In Python, there is already a ready-made function to choose the winner according to the weights:

 >>> import random >>> random.choices(['Катя', 'Коля'], weights=[10, 20]) ['Коля'] # пример возможного вывода

You can check that the Kolya is selected in ~ 2/3 cases, and Katya in ~ 1/3 on average:

 >>> from collections import Counter >>> Counter(random.choices(['Катя', 'Коля'], weights=[10, 20])[0] ... for _ in range(100000)) Counter({'Коля': 66715, 'Катя': 33285})

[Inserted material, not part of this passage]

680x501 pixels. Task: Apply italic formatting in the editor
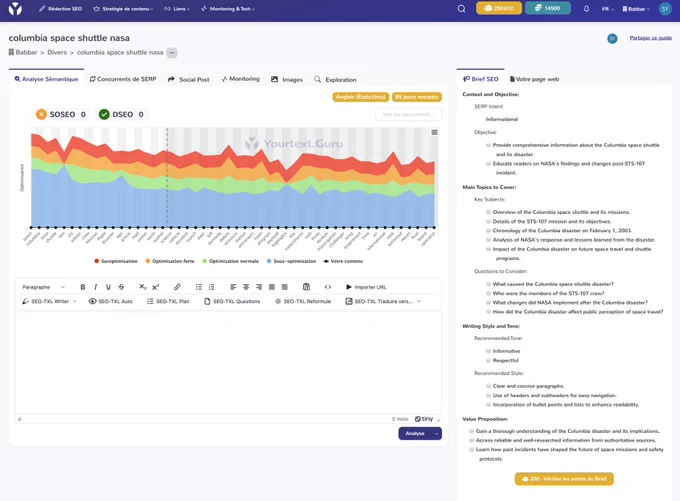(95, 287)
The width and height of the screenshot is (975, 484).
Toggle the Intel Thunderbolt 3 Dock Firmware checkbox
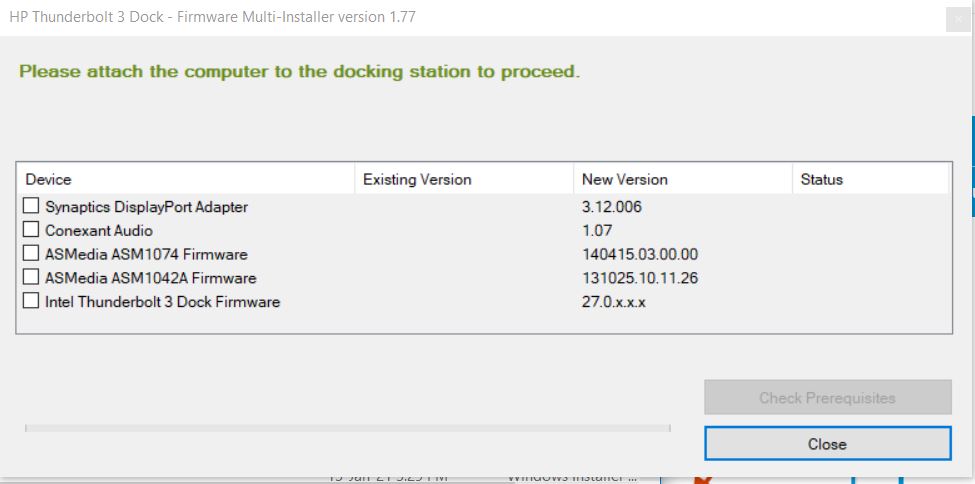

For the case of only two participants, it is easy to independently implement the choice:

 >>> 'Катя' if random.random() < 1/3 else 'Коля' 'Коля'

Similar results:

 >>> Counter('Катя' if random.random() < 1/3 else 'Коля' ... for _ in range(100000)) Counter({'Коля': 66617, 'Катя': 33383})

To make it harder for the winner to predict, you can use the secrets module:

 >>> import secrets >>> 'Катя' if secrets.randbelow(30) < 10 else 'Коля' 'Коля'

randbelow() can return 30 possible values [0, 30) , while for 10 dropped out values [0, 10) Katya is selected (1/3 vs. 2/3 division).

In general, there may be differences in how many random bits are generated and by what algorithm in the examples given. In different situations, different choices may be more appropriate.